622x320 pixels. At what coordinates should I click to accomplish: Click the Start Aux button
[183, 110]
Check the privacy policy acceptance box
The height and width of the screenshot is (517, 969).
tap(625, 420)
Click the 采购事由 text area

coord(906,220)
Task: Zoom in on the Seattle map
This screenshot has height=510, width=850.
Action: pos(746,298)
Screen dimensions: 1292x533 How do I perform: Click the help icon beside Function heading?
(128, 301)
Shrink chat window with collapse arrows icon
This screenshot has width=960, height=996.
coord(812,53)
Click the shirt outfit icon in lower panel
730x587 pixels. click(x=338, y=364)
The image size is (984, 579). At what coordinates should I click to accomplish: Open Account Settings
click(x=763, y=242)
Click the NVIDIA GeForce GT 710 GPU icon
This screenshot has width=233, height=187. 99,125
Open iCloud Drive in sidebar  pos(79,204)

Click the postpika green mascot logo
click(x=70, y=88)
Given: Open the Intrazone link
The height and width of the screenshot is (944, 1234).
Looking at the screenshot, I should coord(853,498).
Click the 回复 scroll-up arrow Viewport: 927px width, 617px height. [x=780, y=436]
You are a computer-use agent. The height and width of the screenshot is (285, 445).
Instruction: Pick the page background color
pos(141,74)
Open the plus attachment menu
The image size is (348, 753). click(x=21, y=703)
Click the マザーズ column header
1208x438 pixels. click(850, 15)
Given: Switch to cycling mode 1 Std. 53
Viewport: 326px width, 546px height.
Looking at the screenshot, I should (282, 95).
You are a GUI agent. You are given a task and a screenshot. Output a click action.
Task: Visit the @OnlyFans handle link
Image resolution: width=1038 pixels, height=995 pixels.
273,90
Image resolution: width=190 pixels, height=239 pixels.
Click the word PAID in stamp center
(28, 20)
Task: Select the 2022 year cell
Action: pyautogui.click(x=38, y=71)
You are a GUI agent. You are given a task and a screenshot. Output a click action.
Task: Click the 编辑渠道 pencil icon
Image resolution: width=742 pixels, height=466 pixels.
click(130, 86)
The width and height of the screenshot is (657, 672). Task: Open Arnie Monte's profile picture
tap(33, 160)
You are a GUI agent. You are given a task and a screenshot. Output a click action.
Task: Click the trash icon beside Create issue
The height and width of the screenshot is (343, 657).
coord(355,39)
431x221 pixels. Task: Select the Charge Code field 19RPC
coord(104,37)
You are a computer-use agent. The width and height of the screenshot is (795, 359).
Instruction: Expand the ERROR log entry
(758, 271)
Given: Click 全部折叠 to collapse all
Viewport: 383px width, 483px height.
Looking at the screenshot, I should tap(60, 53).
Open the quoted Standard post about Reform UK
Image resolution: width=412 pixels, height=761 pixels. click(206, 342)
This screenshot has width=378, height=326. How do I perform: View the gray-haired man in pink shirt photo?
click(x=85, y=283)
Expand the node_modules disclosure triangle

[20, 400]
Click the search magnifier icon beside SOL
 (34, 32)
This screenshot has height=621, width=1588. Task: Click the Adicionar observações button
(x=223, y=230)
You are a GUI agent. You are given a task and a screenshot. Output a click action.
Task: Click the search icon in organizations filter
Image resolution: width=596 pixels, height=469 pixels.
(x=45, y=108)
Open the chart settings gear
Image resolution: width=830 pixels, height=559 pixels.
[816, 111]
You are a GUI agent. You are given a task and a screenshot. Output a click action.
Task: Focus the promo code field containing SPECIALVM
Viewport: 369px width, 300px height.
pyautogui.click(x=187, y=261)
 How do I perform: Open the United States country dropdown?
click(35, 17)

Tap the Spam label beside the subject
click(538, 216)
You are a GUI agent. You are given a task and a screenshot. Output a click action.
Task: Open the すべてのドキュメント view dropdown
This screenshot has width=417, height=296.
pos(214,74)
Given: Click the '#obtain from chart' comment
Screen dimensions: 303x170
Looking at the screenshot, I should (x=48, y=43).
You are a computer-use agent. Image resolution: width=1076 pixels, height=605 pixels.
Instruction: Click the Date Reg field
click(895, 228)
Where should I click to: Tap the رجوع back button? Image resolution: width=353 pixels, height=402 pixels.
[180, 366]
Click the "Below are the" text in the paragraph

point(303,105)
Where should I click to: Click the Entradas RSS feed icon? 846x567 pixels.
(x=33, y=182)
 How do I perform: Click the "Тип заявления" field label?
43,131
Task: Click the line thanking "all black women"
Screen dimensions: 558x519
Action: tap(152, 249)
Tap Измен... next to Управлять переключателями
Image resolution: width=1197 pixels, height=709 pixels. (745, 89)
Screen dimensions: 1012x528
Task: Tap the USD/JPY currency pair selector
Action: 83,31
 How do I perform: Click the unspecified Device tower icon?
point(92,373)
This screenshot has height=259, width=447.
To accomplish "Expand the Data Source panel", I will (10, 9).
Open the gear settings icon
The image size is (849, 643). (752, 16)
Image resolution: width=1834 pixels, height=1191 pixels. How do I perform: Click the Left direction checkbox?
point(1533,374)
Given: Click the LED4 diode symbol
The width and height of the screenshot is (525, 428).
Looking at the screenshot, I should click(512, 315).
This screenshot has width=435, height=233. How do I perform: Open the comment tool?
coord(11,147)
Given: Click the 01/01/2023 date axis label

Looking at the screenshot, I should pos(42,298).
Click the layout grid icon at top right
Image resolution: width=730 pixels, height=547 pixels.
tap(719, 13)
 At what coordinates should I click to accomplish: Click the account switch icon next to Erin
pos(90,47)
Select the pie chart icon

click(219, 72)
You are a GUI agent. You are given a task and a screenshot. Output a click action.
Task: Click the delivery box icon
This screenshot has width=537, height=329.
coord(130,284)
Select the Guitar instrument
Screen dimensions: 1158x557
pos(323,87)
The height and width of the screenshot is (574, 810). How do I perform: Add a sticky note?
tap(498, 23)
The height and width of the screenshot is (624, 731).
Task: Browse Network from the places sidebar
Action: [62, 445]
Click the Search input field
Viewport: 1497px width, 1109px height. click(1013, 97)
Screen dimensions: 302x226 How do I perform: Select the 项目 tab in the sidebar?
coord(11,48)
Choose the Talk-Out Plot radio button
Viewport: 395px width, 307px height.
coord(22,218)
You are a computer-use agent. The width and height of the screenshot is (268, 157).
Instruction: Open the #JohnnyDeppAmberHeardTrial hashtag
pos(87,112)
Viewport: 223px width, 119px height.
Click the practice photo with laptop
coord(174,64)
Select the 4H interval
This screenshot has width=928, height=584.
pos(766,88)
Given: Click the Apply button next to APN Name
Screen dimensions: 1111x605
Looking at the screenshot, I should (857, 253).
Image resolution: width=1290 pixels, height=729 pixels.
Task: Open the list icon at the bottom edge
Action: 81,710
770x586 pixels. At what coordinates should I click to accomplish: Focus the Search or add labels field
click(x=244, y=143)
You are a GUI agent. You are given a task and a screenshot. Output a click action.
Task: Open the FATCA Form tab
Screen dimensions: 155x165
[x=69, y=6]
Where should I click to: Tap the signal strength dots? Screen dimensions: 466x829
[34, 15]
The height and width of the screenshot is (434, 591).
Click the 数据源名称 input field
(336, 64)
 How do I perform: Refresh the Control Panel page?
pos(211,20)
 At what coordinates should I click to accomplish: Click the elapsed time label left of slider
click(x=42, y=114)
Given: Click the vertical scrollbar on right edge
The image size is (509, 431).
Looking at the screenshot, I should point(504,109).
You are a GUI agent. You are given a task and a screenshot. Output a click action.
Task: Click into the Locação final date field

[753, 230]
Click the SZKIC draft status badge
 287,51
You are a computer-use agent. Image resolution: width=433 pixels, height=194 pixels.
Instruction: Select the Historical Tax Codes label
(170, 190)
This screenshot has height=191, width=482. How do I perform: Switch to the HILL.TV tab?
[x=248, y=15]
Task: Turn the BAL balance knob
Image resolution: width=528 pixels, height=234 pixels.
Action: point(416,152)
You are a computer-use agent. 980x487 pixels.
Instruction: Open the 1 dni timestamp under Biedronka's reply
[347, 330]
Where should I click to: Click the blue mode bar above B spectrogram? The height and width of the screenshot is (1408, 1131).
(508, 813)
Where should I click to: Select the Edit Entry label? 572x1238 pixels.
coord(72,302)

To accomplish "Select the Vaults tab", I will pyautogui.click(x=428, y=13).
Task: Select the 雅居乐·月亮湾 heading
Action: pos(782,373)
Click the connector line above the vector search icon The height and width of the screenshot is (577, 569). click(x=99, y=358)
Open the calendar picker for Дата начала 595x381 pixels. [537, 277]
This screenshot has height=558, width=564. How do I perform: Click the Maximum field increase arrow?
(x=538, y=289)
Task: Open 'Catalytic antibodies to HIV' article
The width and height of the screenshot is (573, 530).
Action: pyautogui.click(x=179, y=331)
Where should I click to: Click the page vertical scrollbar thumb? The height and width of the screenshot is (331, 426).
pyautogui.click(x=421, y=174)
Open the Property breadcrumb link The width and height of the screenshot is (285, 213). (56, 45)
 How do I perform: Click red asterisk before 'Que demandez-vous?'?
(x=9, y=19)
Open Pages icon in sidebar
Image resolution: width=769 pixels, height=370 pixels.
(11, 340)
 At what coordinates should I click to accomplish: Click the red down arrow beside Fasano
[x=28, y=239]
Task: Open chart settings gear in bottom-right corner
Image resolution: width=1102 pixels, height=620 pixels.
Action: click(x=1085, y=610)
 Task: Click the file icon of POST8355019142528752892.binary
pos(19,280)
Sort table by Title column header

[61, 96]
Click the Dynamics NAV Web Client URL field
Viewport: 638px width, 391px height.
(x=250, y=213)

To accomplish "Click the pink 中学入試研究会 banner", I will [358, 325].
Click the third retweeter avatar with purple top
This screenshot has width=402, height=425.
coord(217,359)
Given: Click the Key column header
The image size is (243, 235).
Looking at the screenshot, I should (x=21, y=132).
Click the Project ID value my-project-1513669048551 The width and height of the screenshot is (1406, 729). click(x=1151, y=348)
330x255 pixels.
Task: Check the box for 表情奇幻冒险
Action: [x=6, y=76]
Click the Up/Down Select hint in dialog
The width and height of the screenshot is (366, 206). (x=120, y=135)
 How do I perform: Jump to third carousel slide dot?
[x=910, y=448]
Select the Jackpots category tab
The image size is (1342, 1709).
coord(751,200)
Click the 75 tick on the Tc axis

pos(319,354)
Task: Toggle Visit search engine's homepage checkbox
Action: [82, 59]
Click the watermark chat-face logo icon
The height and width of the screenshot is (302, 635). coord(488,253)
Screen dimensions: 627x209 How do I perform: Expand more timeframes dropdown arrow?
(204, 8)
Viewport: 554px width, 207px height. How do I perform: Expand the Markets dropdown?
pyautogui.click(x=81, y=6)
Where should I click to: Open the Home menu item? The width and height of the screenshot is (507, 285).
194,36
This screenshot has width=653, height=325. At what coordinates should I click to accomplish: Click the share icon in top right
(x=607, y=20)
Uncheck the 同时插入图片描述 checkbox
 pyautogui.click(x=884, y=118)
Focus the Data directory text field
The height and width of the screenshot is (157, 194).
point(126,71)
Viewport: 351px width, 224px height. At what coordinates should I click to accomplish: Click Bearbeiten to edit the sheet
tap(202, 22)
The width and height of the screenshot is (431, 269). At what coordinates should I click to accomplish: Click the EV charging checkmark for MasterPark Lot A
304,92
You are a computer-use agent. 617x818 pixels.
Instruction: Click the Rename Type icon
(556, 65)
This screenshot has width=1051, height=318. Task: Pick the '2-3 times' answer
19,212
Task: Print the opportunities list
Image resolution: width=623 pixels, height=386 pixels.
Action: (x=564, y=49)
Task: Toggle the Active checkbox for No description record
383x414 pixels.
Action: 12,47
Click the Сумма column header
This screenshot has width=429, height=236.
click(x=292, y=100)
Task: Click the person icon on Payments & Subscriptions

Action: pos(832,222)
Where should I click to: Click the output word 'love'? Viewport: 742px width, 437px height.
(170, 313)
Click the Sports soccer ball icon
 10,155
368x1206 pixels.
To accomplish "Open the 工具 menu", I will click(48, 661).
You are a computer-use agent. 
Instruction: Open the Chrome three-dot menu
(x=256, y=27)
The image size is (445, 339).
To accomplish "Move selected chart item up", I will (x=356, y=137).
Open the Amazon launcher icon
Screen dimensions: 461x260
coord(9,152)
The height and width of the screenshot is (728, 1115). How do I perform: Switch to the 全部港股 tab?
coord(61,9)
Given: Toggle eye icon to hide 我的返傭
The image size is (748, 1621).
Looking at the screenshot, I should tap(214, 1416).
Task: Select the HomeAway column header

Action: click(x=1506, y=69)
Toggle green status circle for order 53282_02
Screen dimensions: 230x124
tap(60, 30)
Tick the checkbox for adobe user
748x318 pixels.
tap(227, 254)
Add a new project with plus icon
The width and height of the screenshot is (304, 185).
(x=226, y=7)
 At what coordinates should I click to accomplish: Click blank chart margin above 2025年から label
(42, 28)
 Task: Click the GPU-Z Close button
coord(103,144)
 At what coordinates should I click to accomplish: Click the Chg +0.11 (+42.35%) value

------------------------

### Work to be completed
Filter the records for the word "computer" and show every line that has it.

### Solution to this exercise
You are a computer-use agent. The height and width of the screenshot is (285, 445).
You are a computer-use agent. The width and height of the screenshot is (795, 359).
You are a computer-use agent. Image resolution: width=1076 pixels, height=605 pixels.
You are a computer-use agent. The width and height of the screenshot is (268, 157).
You are a computer-use agent. Image resolution: width=433 pixels, height=194 pixels.
You are a computer-use agent. 980x487 pixels.
You are a computer-use agent. 617x818 pixels.
You are a computer-use agent. 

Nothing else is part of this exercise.